There is another trend that is even more disturbing. When it comes to journalists, the killers get away with the murders in nearly nine out of ten cases. In no less than 89 percent of journalist murders worldwide, there has been little or no prosecution whatsoever. Moreover, only in four percent of journalist murder cases has full prosecution occurred, which in most cases means that both the assassins and the masterminds who ordered or hired them, have been brought to justice.
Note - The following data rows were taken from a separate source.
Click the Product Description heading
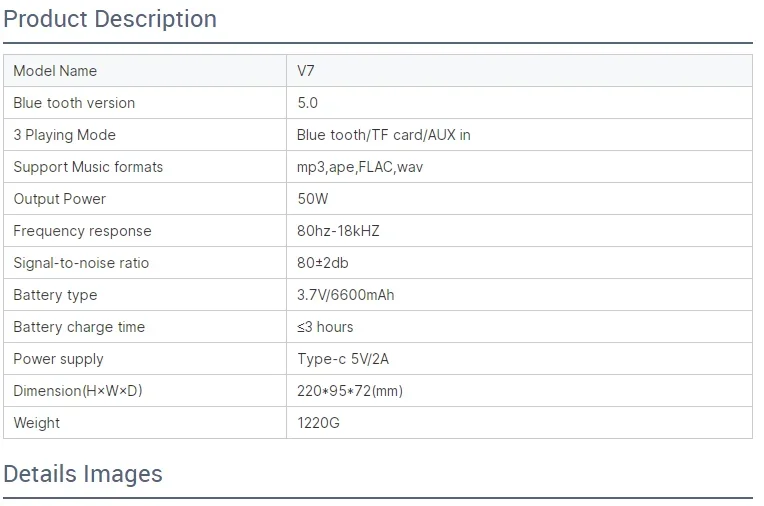Image resolution: width=764 pixels, height=506 pixels. [110, 19]
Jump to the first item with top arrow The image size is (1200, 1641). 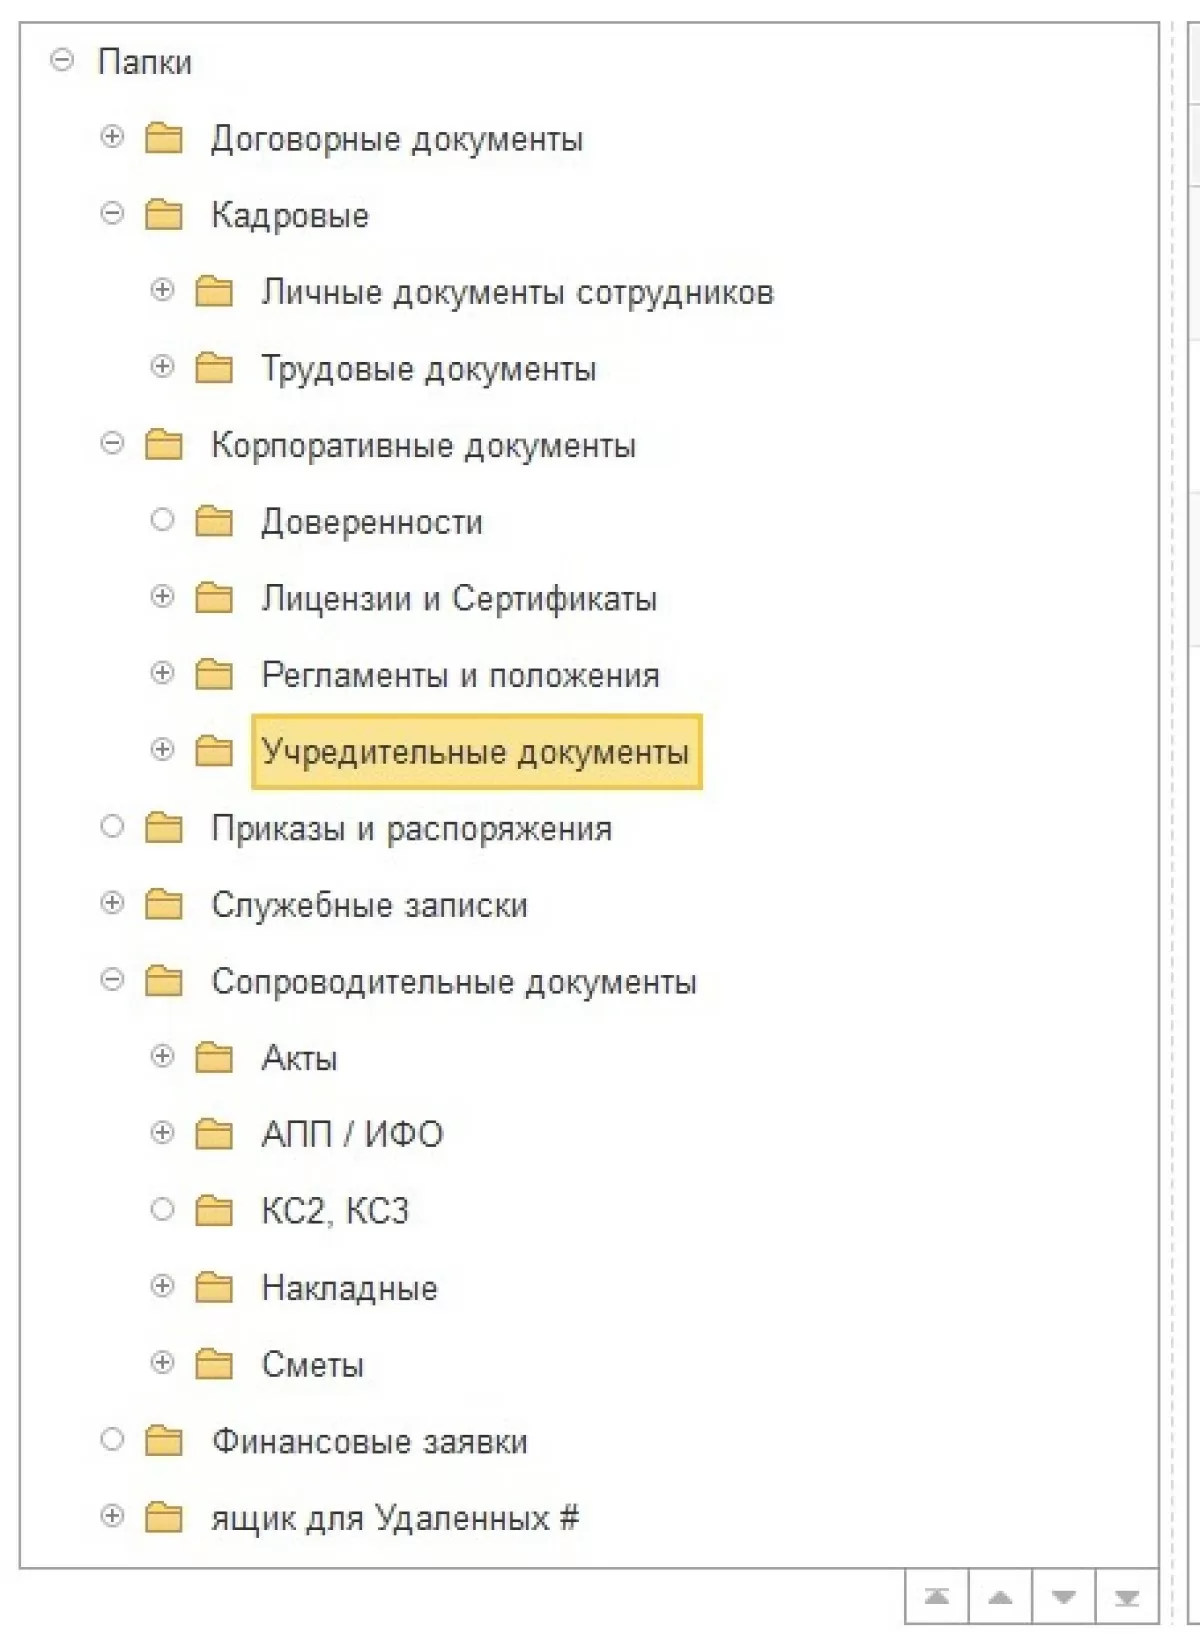937,1597
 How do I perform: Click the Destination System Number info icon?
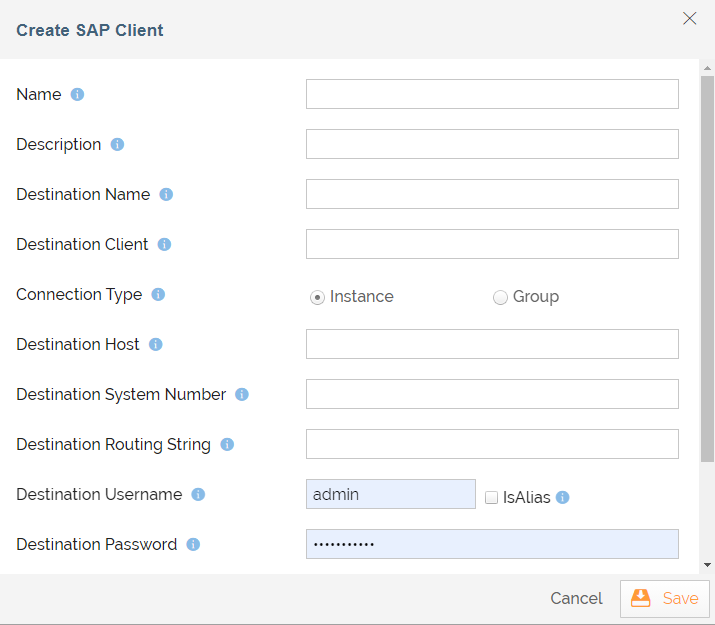pyautogui.click(x=242, y=394)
In 2005, a judge in Nicaragua found a local politician guilty of the murder of journalist Maria José Bravo, a correspondent for the Managua daily La Prensa. Bravo had been killed in the previous year upon leaving a voting booth during claims of election irregularities. In 2004, a military court in the Ivory Coast found a police officer guilty of the murder of journalist Jean Hélène, a French correspondent with Radio France Internationale, who was shot in the head outside the national police headquarters while waiting to interview an opposition activist. But such convictions remain rare, especially when they involve local correspondents.

To help illustrate the problem, CPJ developed an Impunity Index. The methodology is simple: The index calculates the number of unsolved journalist murders as a percentage of a nation’s population. The size of the population is used as the base of the calculus since it is a discernible figure, unlike attempts to guess at the number of journalists in any one nation at any given time. Determining who is a journalist has long been problematic. In a digital age, it becomes nearly impossible. The percentage of journalists belonging to a trade union or professional association varies from nation to nation, and local journalists such as community radio reporters often belong to no formal group. Moreover, defining who is a journalist in the blogosphere can be done only on a case-by-case basis. (Most observers would seem to agree that journalists, noted in The Elements of Journalism by Bill Kovach and Tom Rosentiel, as opposed to other disseminators of information, engage in some process of verification.)

The number of unsolved journalist murders is a figure which hits as hard as a bullet, however, in all too many nations. The latest Impunity Index covers the years 2000 through 2009, and includes nations with at least five unsolved journalist murders over the same period. Iraq tops the list with no fewer than 88 journalist murders out of a population of over 31 million, followed by the much smaller nation of Somalia with nine unsolved journalist murders in a nation of nine million people.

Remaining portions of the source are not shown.